(Saved data entries)
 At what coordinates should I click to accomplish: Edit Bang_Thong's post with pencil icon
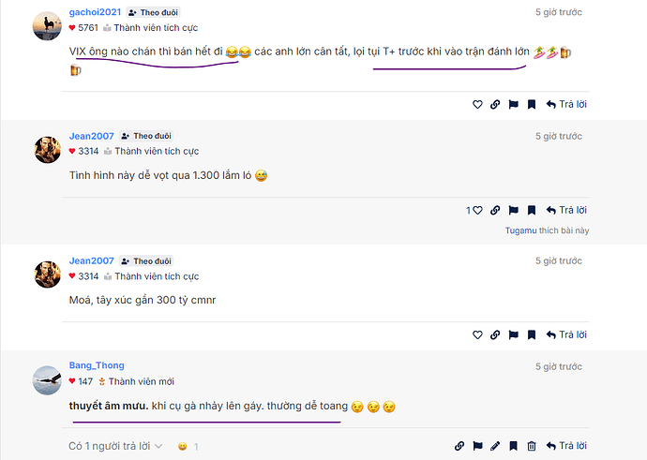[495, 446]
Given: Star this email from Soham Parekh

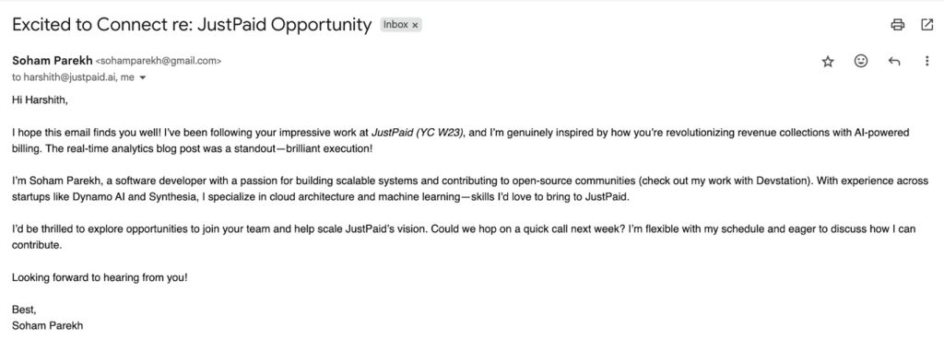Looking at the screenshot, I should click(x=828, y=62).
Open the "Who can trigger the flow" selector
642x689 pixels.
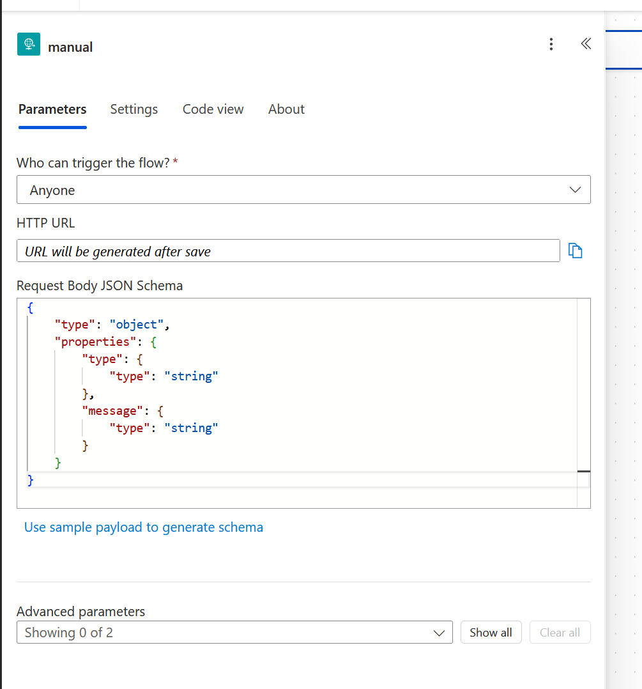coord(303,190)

---

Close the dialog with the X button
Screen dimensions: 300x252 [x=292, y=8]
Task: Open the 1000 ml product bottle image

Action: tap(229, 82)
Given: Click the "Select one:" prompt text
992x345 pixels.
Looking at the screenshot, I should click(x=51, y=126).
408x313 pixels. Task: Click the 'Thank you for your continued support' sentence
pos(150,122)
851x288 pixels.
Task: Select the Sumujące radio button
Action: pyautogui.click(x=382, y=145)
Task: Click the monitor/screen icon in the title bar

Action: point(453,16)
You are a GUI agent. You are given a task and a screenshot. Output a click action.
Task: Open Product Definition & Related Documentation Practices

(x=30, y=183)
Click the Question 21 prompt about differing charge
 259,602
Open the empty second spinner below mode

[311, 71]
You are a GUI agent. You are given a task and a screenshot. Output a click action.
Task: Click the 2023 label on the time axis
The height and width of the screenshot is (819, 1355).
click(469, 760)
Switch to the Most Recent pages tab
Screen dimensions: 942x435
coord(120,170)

ACTIVITY
Within the entries above, give again exactly the lines starting at the one that contains "At what coordinates" and ending at the one that contains "can trigger the", leaving out the pictures.

SOLUTION
 At what coordinates should I click to accomplish: Edit Bang_Thong's post with pencil icon
[495, 446]
Given: Star this email from Soham Parekh

Looking at the screenshot, I should click(x=828, y=62).
Open the "Who can trigger the flow" selector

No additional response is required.